* _Required work_
Reproduce every line of the data below without any change, leaving the pictures out of your answer.

- - - - - - -

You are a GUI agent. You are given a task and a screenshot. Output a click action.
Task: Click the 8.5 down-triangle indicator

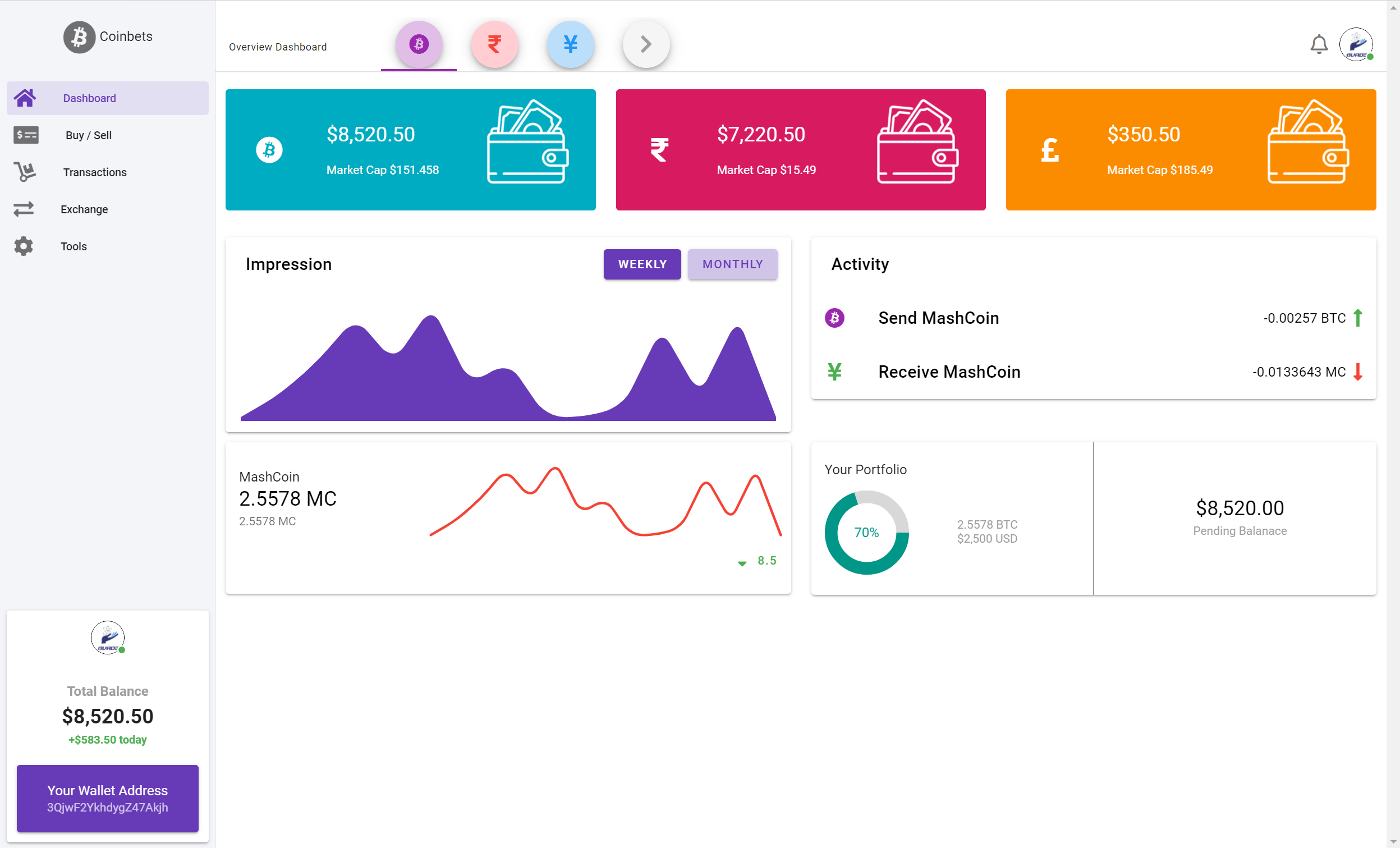point(742,563)
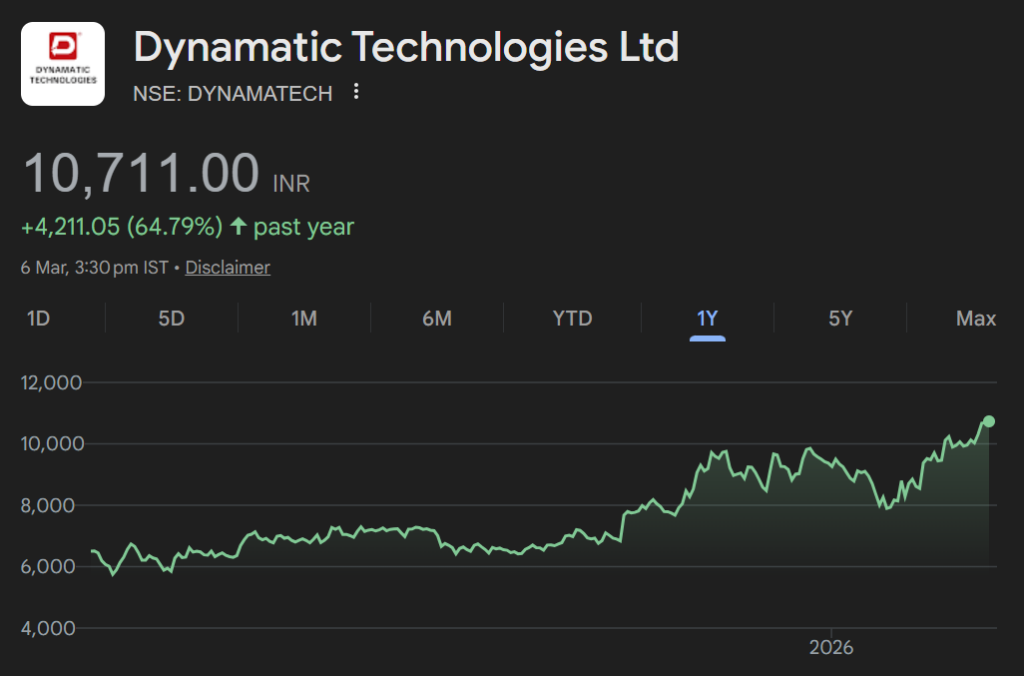Click the 2026 label on chart axis
Image resolution: width=1024 pixels, height=676 pixels.
[830, 647]
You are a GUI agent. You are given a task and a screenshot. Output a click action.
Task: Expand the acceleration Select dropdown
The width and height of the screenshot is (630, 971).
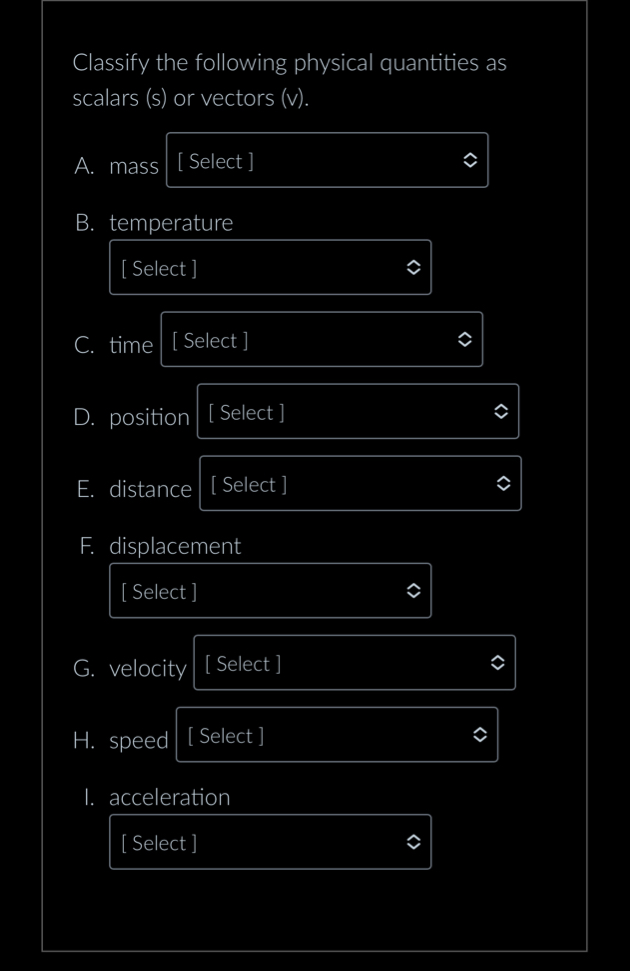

- - - - - - -

* _Worked answer_
You are a GUI agent. You are given a task and a screenshot. Output a click action.
Task: Click the 8.5 down-triangle indicator

point(742,563)
Click the 2026 label on chart axis
Image resolution: width=1024 pixels, height=676 pixels.
[830, 647]
You are a GUI agent. You are given a task and a screenshot. Output a click action.
Task: Expand the acceleration Select dropdown
The width and height of the screenshot is (630, 971).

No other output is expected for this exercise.